All for now. Miss you guys,
K.


Back in Rwanda

Dear Luci and Emily,



Got in Monday and have been going ever since. This part of the trip is feedback to the health facilities on how their patients are doing and the HIV/AIDS Implementers Conference. Started at Centre de Sante Muhura. It's about a two hour drive from Kigali, 45 minutes of fairly good tarmac and then up up up up hill on red dirt roads flanked by small symmetrical rectangular houses. Each has a door directly in the center and then to the left and the right, evenly spaced between the door and the corner of the house, two small square windows. The front "yards" are well tamped down red dirt, cleanly swept. The gardens around are squarely hedged, each house has at least a small stand of banana trees and then there tends to be sorghum and a small vegetable garden. And children everywhere! 3 year olds walking up and down the road, groups of kids hollering and waving to the passing car, cries of Mzungu Mzungu (white person/foreigner)!

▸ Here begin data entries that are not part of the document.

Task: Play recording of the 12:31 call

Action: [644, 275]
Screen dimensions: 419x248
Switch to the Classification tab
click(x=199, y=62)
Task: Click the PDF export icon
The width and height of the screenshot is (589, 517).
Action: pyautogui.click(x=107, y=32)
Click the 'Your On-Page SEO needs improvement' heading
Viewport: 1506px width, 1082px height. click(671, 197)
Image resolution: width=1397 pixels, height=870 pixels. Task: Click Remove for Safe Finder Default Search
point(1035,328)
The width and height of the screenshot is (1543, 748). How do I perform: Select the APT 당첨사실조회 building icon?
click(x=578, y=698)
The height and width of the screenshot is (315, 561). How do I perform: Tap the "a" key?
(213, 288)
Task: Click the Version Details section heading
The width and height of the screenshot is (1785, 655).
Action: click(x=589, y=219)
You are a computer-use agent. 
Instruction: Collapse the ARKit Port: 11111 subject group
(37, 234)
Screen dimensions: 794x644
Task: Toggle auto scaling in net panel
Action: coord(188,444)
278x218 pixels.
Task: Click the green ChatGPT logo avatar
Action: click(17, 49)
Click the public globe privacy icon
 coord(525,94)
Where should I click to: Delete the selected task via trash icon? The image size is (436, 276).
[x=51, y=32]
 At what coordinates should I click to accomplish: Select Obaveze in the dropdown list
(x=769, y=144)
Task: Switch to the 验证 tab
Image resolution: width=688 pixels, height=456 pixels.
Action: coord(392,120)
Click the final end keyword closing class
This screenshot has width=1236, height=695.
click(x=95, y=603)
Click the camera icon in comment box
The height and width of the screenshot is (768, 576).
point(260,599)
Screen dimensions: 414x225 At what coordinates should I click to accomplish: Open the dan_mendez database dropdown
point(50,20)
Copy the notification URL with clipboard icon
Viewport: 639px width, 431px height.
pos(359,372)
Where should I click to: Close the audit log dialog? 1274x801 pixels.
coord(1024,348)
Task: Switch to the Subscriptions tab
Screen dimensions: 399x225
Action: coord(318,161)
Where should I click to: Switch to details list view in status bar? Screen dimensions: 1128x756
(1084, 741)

The clinic is modest, but they got solar power earlier this year so they can do a lot more now. The setting is beautiful, atop a hill overlooking terraced farms. Little red lines snaking up the hill where walking paths have been carved. Five minutes out your door and you and everything else is covered in a thin red dusting of the earth.


The beauty of this place always astounds me. The way they paint their houses, the care they take with their farms, the amazing smiles when you greet someone in kinyarwandan. Driving up to Muhura as you are about half way up the mountain, the smell of eucalyptus is everywhere as huge trees blow in the breeze with their silver grey leaves.

Houses carved into the sides of the hill on small perches. Steep steps cut into the earth so they can climb back up to the road.


More soon. Hope all is well at home. Love, Kik.

Updates

Dear Luci and Emily,

Ok, so I've decided there is no way I can backtrack and catalogue all the trips to now so I thought I'd do a summary...Haiti, home, Kenya, Uganda, home, Tanzania, Uganda, Rwanda, Zambia, home, Haiti, home, Haiti, home, Nigeria, Rwanda, Zambia, home, Tanzania, Uganda, South Africa, home, Uganda, Tanzania, Zanzibar (vacation), home, Haiti, home, Rwanda, Zambia, Tanzania, Kenya (just 2 days), Uganda, home, Haiti, home, Haiti....and here I am in Rwanda again. I'll be here until the 19th then off to Tanzania, back to Rwanda for a day or two, on to Kenya and the HOME!

I think that is it, but the passport is a bit hard to follow. I may have missed one or two so embellish at will!